Friesenheim Schlatterer hat alles im Blick

Jürgen Schlatterer liebt seine Tätigkeit. Foto: cbs Foto: Lahrer Zeitung

Friesenheim (cbs). Wenn der TTC Friesenheim am kommenden Wochenende sein 38. Zweier-Mannschaftsturnier ausrichtet, darf vor allem ein Mann nicht fehlen: Jürgen Schlatterer. Seit mehr als 30 Jahren ist der Friesenheimer als Unparteiischer im Dienste des Tischtennissports unterwegs. Jedes Jahr nimmt er an Kursen zur Auffrischung seiner Lizenz teil. Als Oberschiedsrichter ist der 64-Jährige für den reibungslosen Ablauf bei Turnieren verantwortlich. Unscheinbar in Schwarz gekleidet, sitzt er meist rechts außen auf der Tribüne – die Platten fest im Blick.
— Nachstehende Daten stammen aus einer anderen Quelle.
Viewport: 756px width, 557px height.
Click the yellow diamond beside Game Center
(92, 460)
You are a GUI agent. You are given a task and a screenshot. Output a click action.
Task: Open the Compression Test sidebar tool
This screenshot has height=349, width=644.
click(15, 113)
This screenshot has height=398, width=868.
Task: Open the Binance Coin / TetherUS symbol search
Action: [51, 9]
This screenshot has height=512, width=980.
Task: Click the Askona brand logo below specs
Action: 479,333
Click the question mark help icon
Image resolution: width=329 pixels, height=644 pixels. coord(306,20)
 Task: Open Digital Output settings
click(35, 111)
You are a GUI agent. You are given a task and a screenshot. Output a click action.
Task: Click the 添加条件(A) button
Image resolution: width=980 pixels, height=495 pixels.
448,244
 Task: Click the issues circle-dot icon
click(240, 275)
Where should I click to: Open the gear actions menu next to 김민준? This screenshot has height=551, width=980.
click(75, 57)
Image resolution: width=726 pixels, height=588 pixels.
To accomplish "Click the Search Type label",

Seit 1980 gehört Jürgen Schlatterer dem Tischtennisclub in Friesenheim an. Erfolgreich habe er selbst schon in der Verbandsliga für den TTC gespielt. Im Jahr 1994 habe ihm eine Erkrankung den Sport unmöglich gemacht, erzählt er. Auf die Krankheit folgte eine Verletzung und am Ende eine Bein-Amputation. "Durch nichts lasse ich mich unterkriegen", sagt Jürgen Schlatterer. Stets ist er ohne Gehstock unterwegs. Kurz hebt er das Hosenbein und klopft vertrauensvoll auf seine Prothese.

"Der Tischtennisclub ist ein Stück Familie und meine sportliche Heimat", begründet Schlatterer seine Verbundenheit. Über seine Verbindungen zum Deutschen Tischtennisbund treffe er immer wieder auf Freunde aus seiner aktiven Zeit und er weiß: "Trotz Behinderung schreibt einen niemand ab."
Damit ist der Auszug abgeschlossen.